数々の昆虫が出て来て、珍しい動きを写しますが、よくぞここまで撮ったと拍手です。

 

山﨑努と樹木希林は同じ文学座に所属し、50年以上の付合いながら初共演だそうです。さすがに息はぴったりです。

 

この映画は熊谷守一という人物のユニークさもさることながら、山﨑努の演技力の素晴らしさに感動します。熊谷守一に成り切っています。この演技を観るだけでもこの映画の勝は十分にあると思います。樹木希林もいい味を出していました。

 

山﨑努は私の大好きな俳優の一人です。黒澤明『天国と地獄』からのファンでその演技力には感動さえ覚えます。

 

私の好きな男優、それは緒形拳、仲代達也、山﨑努、原田芳雄松田優作そして加藤剛等々です。

このうちすでに緒形拳原田芳雄松田優作は亡くなっています。そして昨日、加藤剛さんの訃報が入りました。80歳でした。

 

残念です。ただあの痩せ方を見ると、どこか悪いのだろうなとは思っていました。

加藤剛と言えば、古い話ですが、テレビドラマの三匹の侍で初めて観ました。確か丹波哲郎の後釜だったと思います。なんて精悍な男性だろうと思ったことを憶えています。あとはやはり映画砂の器でしょうか。和賀英良を演じる加藤剛ははまり役でした。残念ながらテレビドラマの『人間の条件』は古すぎて観ていませんが、映画では仲代達也が主演でした。これも何かの縁ですね。

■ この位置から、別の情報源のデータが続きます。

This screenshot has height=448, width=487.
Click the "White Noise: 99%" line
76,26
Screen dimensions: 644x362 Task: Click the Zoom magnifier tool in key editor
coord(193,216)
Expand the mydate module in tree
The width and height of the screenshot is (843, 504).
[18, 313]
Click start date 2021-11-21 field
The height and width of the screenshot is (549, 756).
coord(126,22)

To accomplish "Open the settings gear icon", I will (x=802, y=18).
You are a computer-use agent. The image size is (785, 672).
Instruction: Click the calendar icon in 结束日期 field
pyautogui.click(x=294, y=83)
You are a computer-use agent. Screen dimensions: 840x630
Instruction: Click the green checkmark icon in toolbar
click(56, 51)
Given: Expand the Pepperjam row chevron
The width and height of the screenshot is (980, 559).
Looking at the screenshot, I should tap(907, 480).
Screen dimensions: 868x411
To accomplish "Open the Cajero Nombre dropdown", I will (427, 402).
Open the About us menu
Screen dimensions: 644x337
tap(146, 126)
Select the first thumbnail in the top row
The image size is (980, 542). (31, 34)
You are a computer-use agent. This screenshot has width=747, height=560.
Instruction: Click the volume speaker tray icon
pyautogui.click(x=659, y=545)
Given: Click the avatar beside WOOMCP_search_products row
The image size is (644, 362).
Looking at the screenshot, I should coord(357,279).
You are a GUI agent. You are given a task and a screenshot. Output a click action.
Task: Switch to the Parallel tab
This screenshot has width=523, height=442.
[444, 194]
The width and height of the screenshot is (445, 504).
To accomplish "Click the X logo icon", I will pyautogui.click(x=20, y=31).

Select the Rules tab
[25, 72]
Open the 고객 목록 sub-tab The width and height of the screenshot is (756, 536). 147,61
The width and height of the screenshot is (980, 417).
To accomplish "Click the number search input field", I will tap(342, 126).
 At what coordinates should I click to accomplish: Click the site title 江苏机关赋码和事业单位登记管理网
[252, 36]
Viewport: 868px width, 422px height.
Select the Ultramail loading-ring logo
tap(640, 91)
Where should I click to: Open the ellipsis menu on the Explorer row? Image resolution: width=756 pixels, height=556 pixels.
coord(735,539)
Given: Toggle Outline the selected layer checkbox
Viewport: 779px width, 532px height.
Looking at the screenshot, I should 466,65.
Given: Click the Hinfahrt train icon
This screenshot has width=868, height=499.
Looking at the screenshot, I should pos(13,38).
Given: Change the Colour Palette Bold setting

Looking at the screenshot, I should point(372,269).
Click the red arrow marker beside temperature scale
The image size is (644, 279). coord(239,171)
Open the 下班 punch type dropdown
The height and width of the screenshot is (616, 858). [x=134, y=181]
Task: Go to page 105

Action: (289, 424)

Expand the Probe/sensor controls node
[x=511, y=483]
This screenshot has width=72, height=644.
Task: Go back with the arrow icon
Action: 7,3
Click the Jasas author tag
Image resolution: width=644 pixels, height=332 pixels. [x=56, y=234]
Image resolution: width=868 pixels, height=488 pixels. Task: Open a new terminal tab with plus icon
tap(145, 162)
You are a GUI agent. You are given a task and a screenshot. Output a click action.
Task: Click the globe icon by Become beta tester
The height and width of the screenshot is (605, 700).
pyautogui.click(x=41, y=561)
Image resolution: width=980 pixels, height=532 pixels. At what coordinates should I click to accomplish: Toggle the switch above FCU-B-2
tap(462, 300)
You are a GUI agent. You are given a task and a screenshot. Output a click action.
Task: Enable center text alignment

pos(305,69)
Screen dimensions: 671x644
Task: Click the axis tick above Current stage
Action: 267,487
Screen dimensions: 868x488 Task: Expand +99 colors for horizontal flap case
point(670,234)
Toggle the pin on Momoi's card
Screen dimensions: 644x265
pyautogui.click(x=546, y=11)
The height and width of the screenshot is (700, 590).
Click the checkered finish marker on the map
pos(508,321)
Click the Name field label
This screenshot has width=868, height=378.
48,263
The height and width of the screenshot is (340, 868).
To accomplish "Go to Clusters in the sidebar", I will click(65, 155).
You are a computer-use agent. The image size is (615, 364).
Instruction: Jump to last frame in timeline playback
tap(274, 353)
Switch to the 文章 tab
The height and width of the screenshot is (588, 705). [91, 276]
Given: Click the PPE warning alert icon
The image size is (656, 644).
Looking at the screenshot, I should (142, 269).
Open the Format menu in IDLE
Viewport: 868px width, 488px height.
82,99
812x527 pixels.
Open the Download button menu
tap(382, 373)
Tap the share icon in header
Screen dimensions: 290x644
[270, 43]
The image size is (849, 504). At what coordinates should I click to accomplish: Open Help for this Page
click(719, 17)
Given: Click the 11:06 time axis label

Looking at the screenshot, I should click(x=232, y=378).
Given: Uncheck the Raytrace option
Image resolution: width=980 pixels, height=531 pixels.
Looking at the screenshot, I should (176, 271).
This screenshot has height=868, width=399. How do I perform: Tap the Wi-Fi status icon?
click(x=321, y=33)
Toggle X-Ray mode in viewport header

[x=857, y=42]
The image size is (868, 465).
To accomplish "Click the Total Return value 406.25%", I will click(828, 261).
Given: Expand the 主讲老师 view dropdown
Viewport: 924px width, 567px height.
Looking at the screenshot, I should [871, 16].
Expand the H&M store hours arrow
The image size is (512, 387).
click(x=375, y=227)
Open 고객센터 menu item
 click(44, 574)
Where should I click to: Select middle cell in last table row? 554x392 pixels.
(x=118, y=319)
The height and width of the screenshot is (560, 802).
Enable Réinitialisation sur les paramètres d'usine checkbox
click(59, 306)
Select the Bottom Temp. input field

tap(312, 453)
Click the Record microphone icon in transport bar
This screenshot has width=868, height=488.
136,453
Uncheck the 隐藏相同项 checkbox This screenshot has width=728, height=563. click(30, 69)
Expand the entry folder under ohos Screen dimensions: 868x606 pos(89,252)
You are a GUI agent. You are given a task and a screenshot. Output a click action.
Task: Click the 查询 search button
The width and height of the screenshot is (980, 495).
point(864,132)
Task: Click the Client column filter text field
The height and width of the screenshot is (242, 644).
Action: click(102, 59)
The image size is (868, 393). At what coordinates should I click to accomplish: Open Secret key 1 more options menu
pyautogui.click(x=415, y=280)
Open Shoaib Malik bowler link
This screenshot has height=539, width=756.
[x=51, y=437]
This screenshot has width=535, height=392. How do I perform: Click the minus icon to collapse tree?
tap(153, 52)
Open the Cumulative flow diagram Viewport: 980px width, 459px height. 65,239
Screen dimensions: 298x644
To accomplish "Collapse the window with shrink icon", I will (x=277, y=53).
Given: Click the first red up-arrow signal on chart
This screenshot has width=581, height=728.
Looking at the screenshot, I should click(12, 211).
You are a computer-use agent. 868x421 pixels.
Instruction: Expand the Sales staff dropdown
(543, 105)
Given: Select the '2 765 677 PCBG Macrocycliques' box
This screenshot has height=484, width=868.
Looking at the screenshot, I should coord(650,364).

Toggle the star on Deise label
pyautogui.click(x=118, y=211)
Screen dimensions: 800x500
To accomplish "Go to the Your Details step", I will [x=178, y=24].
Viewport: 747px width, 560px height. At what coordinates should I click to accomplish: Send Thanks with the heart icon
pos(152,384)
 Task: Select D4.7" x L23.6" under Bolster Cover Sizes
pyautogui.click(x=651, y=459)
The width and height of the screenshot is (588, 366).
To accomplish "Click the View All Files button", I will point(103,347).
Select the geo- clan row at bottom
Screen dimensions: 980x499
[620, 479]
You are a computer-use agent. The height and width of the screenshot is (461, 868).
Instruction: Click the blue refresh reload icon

三匹の侍を演じた丹波哲郎長門勇平幹二郎もすでに亡くなっています。

昭和の名優が次々と亡くなっていきます。昭和生まれの人間には何とも寂しい気持ちです。

なんとか仲代達也、山﨑努両氏には1作でも多く作品を残していただきたいと願うばかりです。

 

加藤剛さんの冥福を心よりお祈りいたします。合掌

映画記事と訃報記事が一緒くたんになってしまいました。どっちつかずで中途半端になってしまって、反省しきりです。

 


映画『モリのいる場所』予告編

 

 

それでは今日はこの辺で。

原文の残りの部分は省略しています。